Gamache, quittant sa retraite de Three Pines, reprend du service, à titre de commandant de l’école de police de la Sûreté. Pour fêter cette occasion spéciale, Olivier lui offre une carte centenaire découverte dans les murs de la salle à manger du bistro du village. Il n’en fallait pas plus pour mettre l’ancien enquêteur sur la piste d’un passé qu’il aurait préféré enterrer.

Au même moment, quatre étudiants de l’école de police entrent en scène. Leur professeur a été assassiné et dans un de ses tiroirs, Gamache a découvert une copie de la fameuse carte. Qu’est-ce qui se cache derrière cette coïncidence?

Louise Penny, une romancière extrêmement talentueuse et d’une grande humanité, s’est intéressée à un Gamache vieillissant et aux amitiés de jeunesse en écrivant ce 12e tome de la série.

«Différent décor»

«C’est toujours intéressant de placer Gamache dans un différent décor et dans un différent rôle. Cette fois, il est le commandant de l’école de la Sûreté. À travers le livre, je le décris souvent. Si vous l’aviez rencontré à une soirée ou un cocktail, vous n’auriez pas deviné qu’il est un des hauts gradés de la Sûreté du Québec, pas même quelqu’un qui travaille dans les forces policières ou militaires. Vous l’auriez probablement pris pour un professeur d’histoire à l’université, ou quelque chose du genre», explique Louise Penny, en entrevue de son appartement de Londres, où elle a passé quelques semaines, cet été.

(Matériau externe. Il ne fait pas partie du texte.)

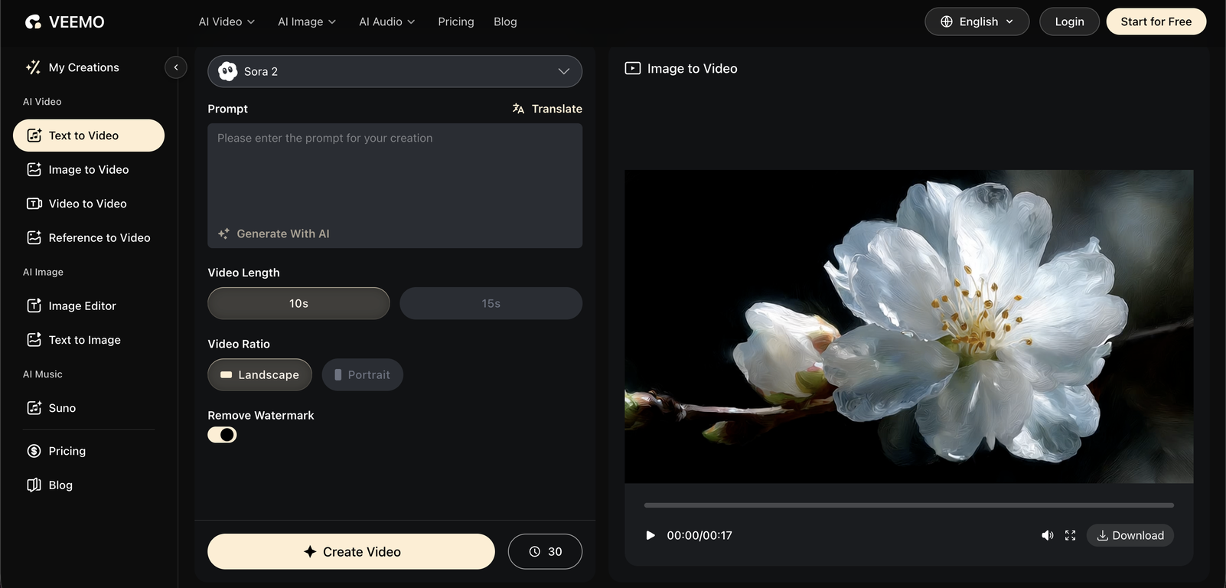
Task: Open the Suno music tool
Action: click(62, 408)
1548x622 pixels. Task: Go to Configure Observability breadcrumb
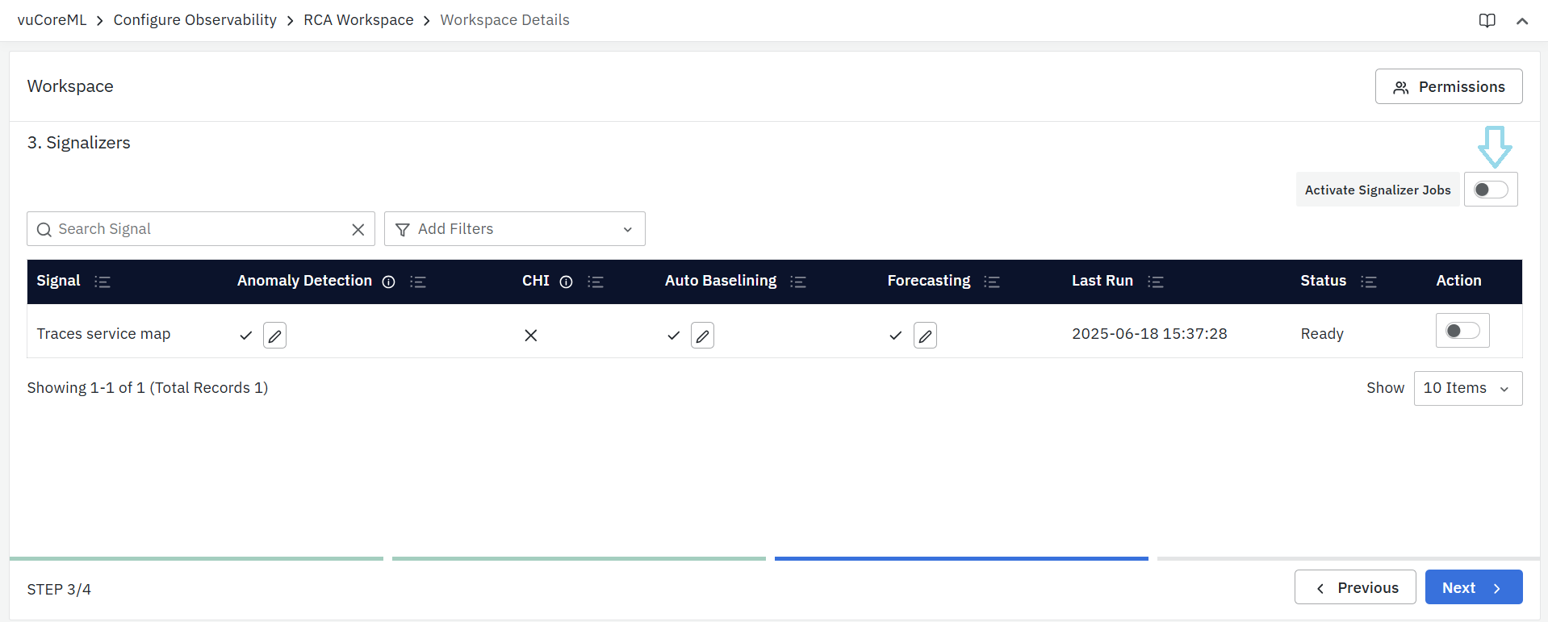[x=195, y=20]
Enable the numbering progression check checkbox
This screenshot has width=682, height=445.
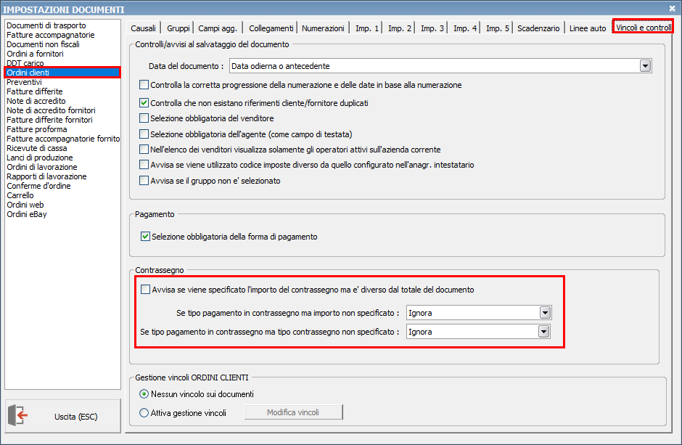pyautogui.click(x=144, y=85)
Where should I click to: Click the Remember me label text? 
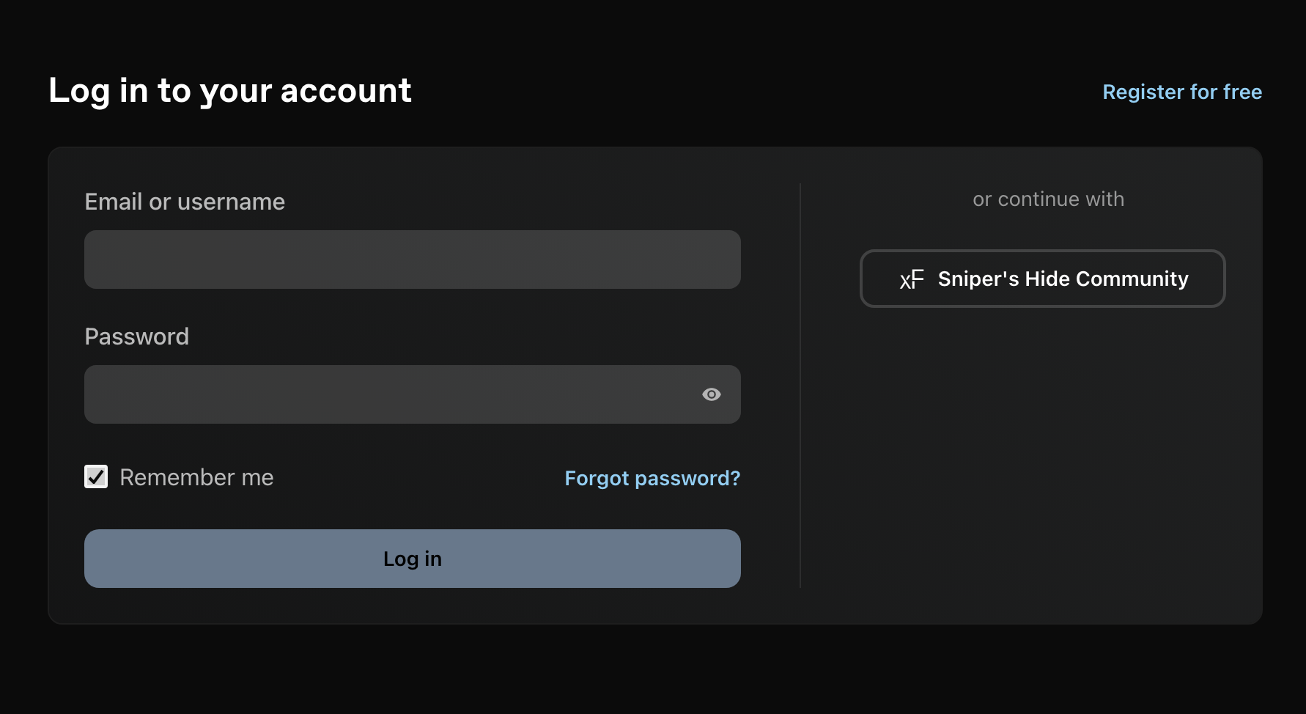point(196,477)
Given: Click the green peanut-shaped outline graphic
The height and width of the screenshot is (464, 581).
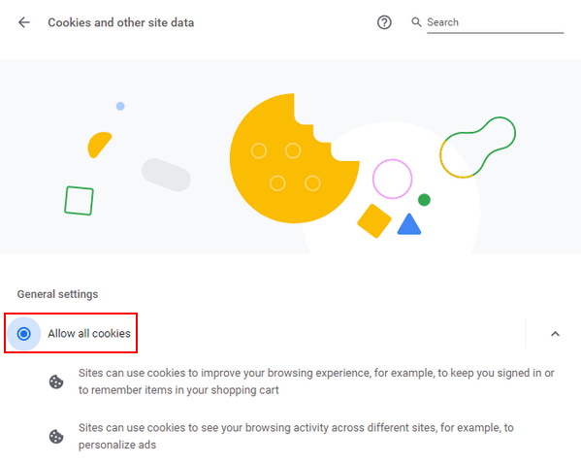Looking at the screenshot, I should point(477,148).
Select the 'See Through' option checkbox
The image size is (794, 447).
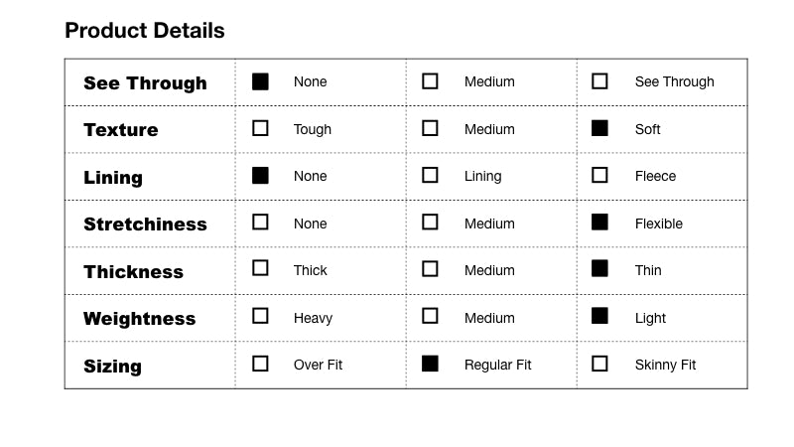[599, 81]
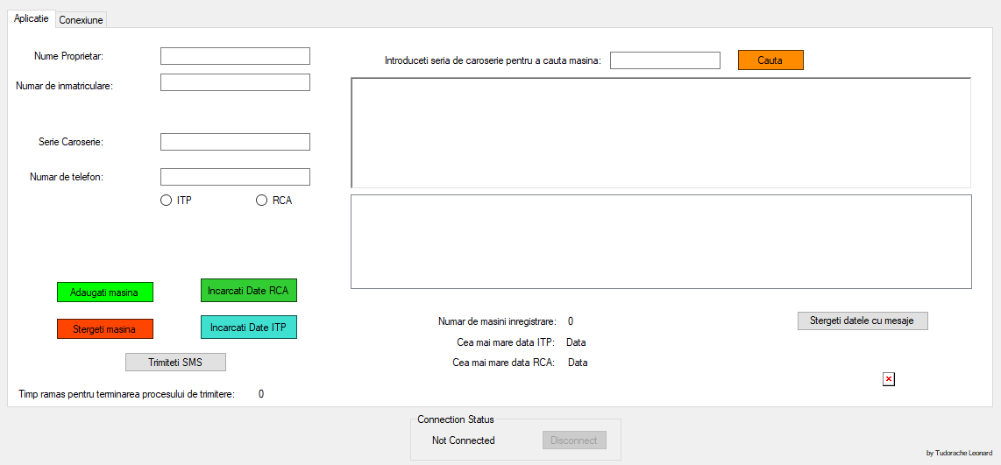Click the lower messages list box
The image size is (1001, 465).
(x=661, y=242)
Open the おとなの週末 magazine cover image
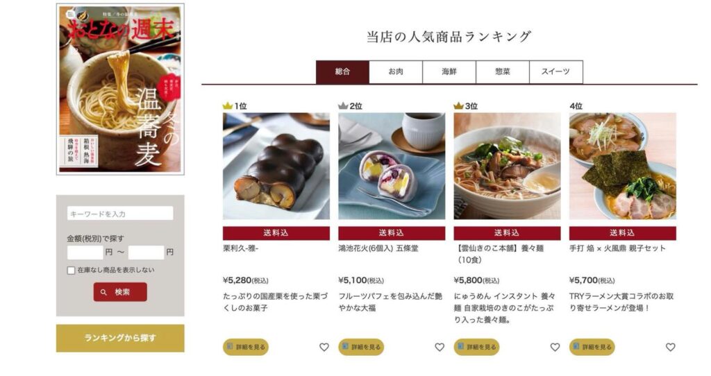The image size is (711, 376). point(120,89)
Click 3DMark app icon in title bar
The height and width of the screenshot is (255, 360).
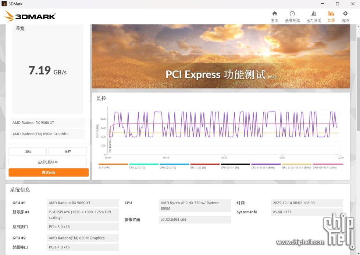[x=4, y=4]
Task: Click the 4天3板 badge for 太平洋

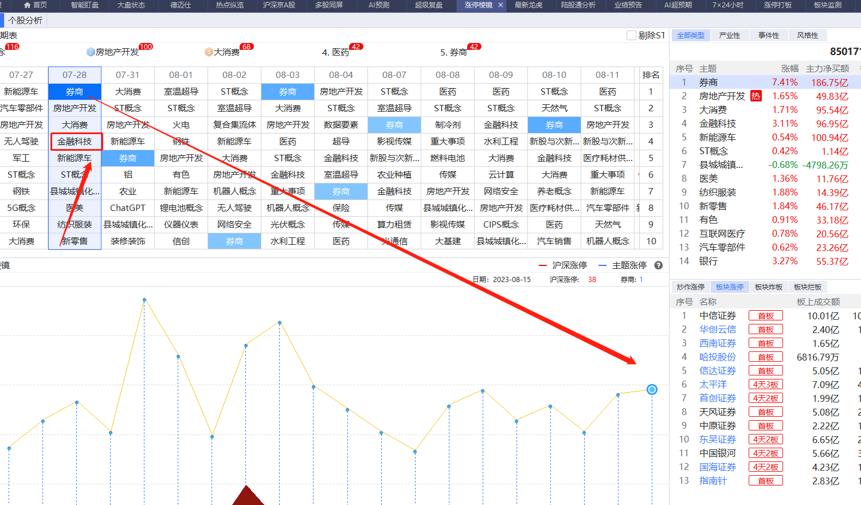Action: [765, 385]
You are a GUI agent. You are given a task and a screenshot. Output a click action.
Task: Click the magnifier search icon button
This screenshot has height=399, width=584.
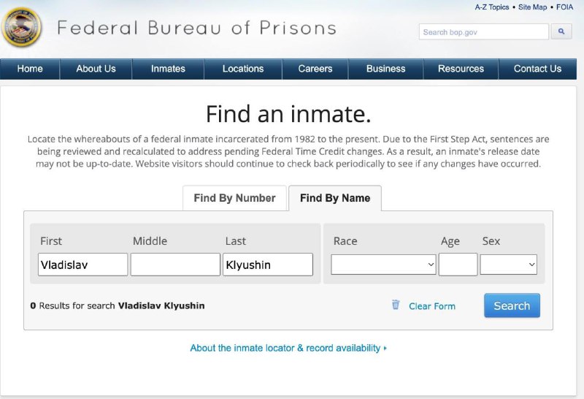[x=561, y=31]
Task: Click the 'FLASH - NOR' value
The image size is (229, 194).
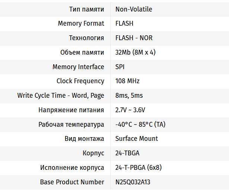Action: tap(134, 38)
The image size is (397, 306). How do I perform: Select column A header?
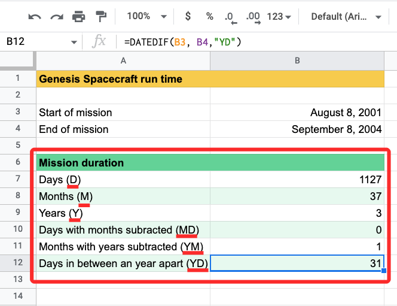(123, 60)
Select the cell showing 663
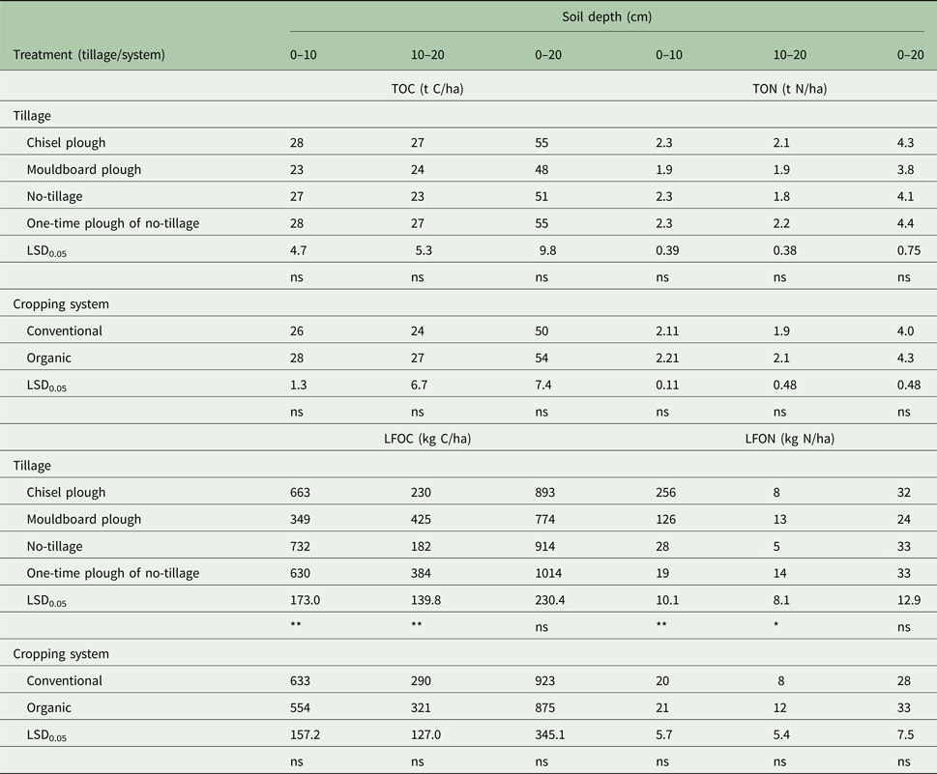 click(300, 492)
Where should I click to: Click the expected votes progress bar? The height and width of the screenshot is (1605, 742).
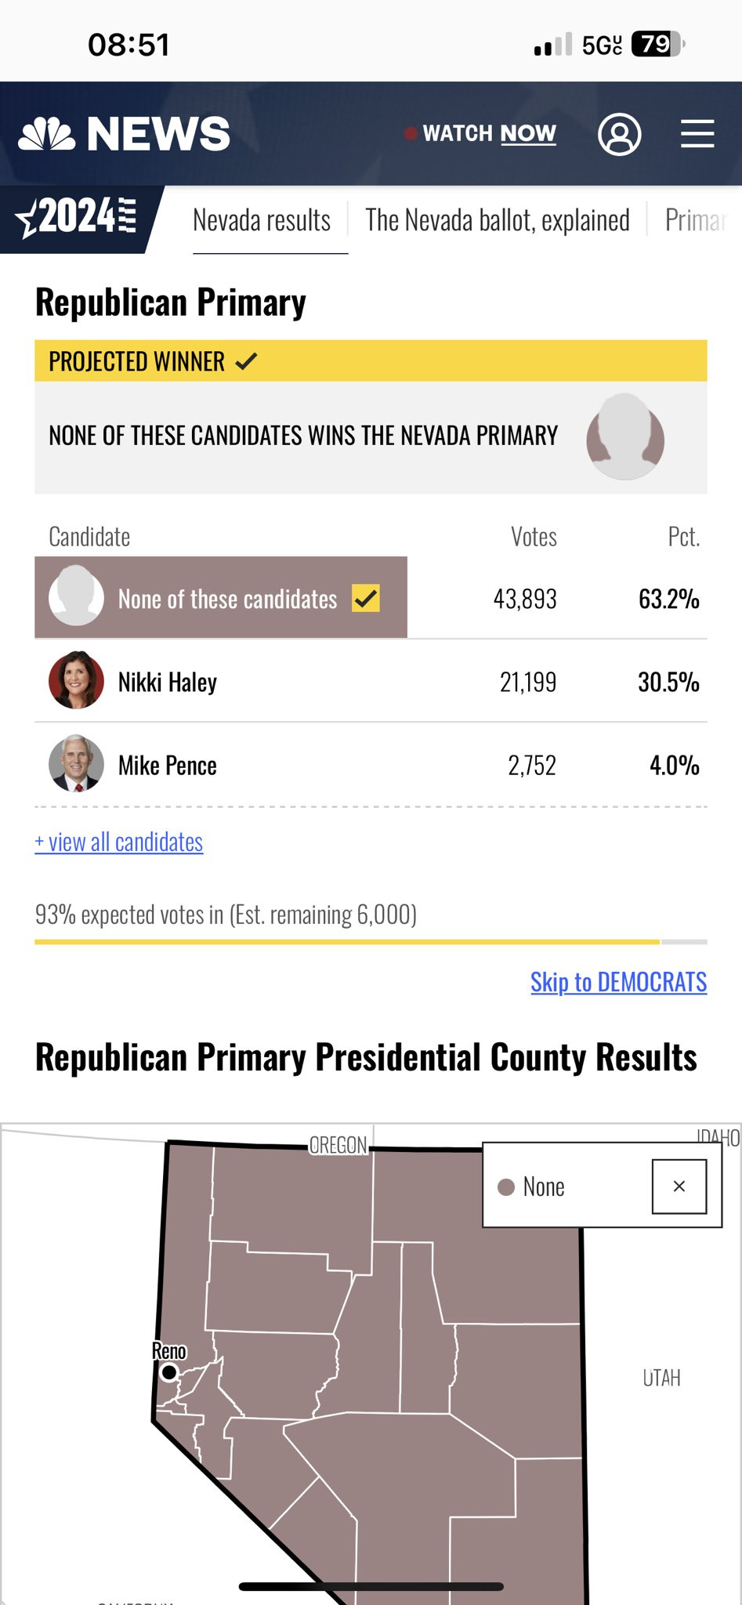click(371, 941)
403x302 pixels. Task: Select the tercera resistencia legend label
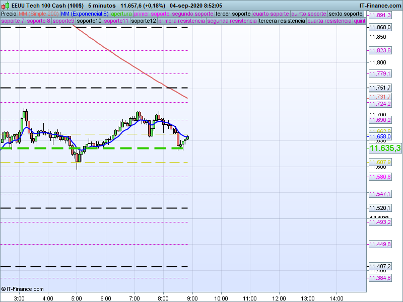click(282, 21)
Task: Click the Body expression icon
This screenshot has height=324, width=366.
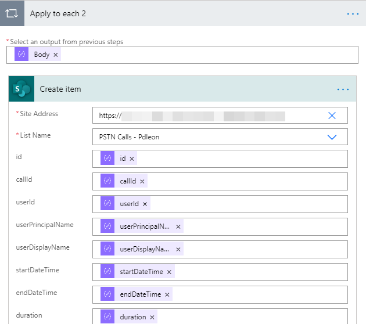Action: click(22, 55)
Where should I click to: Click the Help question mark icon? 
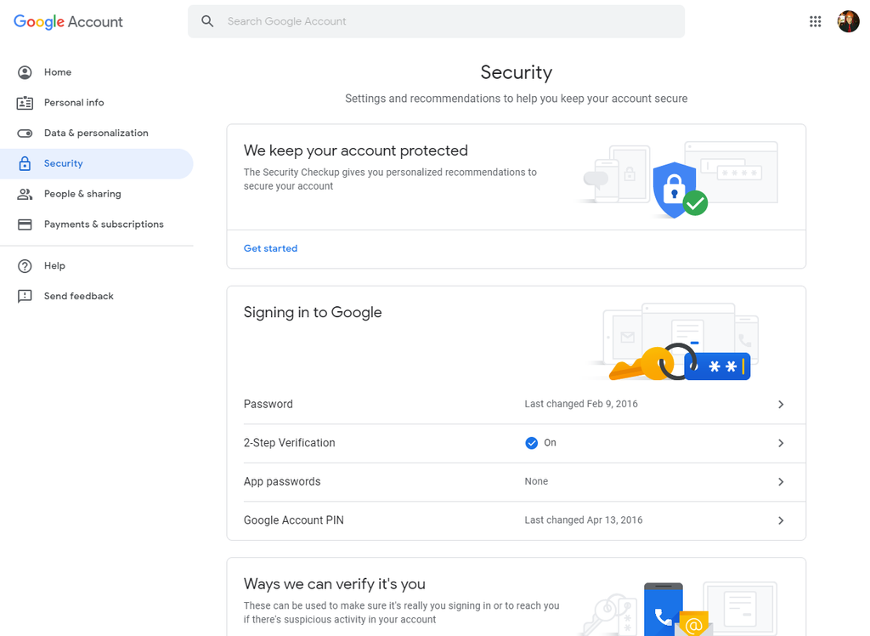(x=25, y=265)
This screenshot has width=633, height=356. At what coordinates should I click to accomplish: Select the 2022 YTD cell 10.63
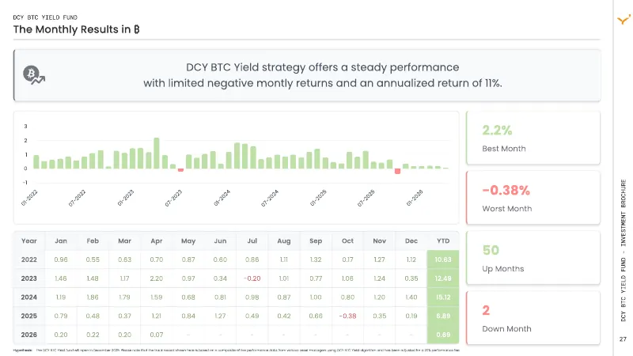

«Je me disais que, maintenant qu’il était retraité, ce serait intéressant de le transformer en professeur, et de le placer à la tête de l’Académie. Il a ce rôle de mentor dans toute la série, donc pourquoi ne pas le placer commandant de l’école de police, à superviser 300 cadets?»

Par contre, il s’y passe quelque chose de très dérangeant. «Ce qu’il découvre est tellement vil, que même lui est choqué. C’était intéressant pour moi de le placer dans cette ambiance.»

«Gamache a à peu près mon âge. Lorsque des événements tragiques surviennent, on est à la croisée des chemins : soit on devient amer, soit on développe de la compassion. Plus Gamache est blessé, plus il a de compassion et de bonté, parce qu’il sait très bien ce qu’on peut ressentir quand on a une blessure profonde. Il le sait et ne voudrait pas que quelqu’un d’autre ait à subir la même chose.»

La jeunesse

Louise Penny ajoute que dans ce livre, Gamache est entouré de jeunes. «Au début, il va en Gaspésie pour rapatrier un ami d’enfance, qu’il a connu quand il avait l’âge de ses étudiants. Ce fil conducteur réapparaît dans tout le livre : qui sont nos amis d’enfance et comment ces liens teintent toutes nos relations, à l’âge adulte.»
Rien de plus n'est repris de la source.